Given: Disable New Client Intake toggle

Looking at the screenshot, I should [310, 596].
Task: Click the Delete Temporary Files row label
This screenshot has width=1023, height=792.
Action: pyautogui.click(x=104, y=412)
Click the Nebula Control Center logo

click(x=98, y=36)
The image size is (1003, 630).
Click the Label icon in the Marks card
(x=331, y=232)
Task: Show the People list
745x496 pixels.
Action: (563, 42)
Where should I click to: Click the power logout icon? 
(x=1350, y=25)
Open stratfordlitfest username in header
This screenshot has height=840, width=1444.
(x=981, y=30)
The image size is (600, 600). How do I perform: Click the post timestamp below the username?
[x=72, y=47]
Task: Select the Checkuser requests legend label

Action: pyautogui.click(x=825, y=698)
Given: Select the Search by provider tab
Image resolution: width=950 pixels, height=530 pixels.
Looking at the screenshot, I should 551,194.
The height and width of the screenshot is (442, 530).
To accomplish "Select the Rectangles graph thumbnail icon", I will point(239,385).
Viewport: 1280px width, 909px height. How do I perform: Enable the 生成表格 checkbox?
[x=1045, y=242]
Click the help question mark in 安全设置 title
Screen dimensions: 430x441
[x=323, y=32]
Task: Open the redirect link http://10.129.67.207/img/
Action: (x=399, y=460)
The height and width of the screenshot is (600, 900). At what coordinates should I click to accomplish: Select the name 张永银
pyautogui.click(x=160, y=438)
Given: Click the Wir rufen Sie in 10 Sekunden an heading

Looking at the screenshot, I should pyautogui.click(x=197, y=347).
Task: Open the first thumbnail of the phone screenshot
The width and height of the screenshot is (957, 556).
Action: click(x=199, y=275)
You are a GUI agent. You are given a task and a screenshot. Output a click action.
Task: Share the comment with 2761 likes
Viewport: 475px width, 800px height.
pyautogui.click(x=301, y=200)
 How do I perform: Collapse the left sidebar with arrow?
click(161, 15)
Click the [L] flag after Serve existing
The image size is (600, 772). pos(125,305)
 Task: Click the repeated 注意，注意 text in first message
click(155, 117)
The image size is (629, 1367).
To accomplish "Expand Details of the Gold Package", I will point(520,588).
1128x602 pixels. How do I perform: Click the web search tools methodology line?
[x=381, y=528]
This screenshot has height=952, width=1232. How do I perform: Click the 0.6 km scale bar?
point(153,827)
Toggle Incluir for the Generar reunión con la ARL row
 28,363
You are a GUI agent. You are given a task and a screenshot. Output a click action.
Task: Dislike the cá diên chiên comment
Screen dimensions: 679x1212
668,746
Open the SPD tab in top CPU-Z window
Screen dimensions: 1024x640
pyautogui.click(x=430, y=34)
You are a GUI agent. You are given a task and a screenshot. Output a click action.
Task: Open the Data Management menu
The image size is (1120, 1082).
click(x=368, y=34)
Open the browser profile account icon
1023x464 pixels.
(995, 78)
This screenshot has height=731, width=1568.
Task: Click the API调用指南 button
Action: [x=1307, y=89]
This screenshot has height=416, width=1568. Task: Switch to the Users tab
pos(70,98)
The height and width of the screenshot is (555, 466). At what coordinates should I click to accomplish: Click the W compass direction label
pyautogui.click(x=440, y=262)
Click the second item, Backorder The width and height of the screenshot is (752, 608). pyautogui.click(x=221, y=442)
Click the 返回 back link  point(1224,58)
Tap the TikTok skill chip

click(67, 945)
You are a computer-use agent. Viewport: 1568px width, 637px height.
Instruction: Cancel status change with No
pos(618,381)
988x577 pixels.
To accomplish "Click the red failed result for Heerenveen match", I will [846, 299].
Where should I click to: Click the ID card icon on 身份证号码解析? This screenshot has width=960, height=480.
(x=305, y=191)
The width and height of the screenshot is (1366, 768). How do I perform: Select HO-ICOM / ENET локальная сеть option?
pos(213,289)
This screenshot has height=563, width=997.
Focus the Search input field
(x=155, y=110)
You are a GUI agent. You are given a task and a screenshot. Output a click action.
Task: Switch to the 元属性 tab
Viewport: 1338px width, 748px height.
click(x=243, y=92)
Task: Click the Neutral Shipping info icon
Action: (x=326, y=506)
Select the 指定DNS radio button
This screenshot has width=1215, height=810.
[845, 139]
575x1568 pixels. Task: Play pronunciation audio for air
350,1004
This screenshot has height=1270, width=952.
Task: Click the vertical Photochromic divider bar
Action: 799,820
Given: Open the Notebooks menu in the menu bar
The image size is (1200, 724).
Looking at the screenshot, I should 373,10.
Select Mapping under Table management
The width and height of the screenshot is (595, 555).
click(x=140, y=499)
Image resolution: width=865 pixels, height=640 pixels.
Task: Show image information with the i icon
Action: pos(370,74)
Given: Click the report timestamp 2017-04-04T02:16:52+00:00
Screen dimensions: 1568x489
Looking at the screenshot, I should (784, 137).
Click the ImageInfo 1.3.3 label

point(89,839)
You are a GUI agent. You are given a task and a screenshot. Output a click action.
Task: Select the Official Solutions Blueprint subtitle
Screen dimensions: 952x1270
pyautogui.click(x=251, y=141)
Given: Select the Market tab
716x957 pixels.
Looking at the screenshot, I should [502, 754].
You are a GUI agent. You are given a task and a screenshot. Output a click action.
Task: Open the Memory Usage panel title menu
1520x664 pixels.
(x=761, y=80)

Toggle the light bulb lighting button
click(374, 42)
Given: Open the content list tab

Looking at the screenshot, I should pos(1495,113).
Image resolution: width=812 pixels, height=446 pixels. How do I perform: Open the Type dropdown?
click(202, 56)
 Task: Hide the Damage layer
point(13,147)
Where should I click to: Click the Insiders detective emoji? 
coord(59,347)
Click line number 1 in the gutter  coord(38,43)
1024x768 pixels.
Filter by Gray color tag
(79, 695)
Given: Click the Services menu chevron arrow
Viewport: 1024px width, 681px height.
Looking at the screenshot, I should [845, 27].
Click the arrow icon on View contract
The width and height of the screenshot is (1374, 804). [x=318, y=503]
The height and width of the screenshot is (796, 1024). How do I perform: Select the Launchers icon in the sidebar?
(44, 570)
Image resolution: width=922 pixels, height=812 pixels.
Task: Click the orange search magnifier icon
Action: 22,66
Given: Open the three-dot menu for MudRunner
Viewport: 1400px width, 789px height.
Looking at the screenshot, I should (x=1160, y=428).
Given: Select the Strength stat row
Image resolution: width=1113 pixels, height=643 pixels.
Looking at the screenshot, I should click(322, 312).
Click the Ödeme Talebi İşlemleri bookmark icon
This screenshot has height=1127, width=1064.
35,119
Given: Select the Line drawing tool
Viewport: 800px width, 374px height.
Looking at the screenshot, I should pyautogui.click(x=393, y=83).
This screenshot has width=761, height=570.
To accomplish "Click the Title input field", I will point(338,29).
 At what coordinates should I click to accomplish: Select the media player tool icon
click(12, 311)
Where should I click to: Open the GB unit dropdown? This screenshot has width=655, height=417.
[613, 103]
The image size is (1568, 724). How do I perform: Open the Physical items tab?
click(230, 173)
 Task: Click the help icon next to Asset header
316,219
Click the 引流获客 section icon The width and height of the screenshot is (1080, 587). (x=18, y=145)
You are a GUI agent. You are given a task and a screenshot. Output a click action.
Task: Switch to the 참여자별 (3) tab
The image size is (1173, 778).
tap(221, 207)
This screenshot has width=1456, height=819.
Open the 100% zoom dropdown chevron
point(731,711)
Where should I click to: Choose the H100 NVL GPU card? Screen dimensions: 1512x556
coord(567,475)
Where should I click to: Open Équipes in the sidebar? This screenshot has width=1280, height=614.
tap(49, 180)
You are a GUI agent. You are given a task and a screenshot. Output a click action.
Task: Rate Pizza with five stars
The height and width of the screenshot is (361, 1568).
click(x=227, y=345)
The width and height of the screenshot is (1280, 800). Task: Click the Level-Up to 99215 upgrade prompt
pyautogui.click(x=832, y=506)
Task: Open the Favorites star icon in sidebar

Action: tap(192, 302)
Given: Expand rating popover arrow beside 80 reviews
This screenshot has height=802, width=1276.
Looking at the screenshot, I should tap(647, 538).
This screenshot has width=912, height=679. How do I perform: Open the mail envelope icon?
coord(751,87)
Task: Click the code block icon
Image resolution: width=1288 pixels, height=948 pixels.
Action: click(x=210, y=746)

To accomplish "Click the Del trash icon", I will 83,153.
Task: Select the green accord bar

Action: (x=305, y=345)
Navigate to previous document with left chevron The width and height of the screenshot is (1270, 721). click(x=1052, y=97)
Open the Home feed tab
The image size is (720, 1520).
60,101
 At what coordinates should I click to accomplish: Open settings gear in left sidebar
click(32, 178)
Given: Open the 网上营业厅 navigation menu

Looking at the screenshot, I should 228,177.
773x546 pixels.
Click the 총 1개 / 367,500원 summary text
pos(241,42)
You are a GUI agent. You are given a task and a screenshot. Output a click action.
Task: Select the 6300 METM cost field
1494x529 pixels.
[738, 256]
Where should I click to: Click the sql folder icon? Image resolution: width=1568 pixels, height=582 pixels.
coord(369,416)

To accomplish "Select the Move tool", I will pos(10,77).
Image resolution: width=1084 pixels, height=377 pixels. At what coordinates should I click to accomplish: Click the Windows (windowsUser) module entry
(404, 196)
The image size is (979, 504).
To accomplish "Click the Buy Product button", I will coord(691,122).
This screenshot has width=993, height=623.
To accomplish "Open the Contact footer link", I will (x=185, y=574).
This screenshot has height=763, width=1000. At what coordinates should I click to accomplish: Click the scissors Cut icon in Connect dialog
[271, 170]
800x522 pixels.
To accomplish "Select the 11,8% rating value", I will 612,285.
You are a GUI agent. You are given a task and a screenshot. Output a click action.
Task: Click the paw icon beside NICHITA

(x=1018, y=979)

Work instruction: All lines from the one containing "Click the 총 1개 / 367,500원 summary text" to the end of the records are to be duplicated exactly, and no other lines are to be given.

Completed task:
Click the 총 1개 / 367,500원 summary text
pos(241,42)
You are a GUI agent. You are given a task and a screenshot. Output a click action.
Task: Select the 6300 METM cost field
1494x529 pixels.
[738, 256]
Where should I click to: Click the sql folder icon? Image resolution: width=1568 pixels, height=582 pixels.
coord(369,416)

To accomplish "Select the Move tool", I will pos(10,77).
Image resolution: width=1084 pixels, height=377 pixels. At what coordinates should I click to accomplish: Click the Windows (windowsUser) module entry
(404, 196)
The image size is (979, 504).
To accomplish "Click the Buy Product button", I will coord(691,122).
This screenshot has width=993, height=623.
To accomplish "Open the Contact footer link", I will (x=185, y=574).
This screenshot has height=763, width=1000. At what coordinates should I click to accomplish: Click the scissors Cut icon in Connect dialog
[271, 170]
800x522 pixels.
To accomplish "Select the 11,8% rating value", I will 612,285.
You are a GUI agent. You are given a task and a screenshot. Output a click action.
Task: Click the paw icon beside NICHITA

(x=1018, y=979)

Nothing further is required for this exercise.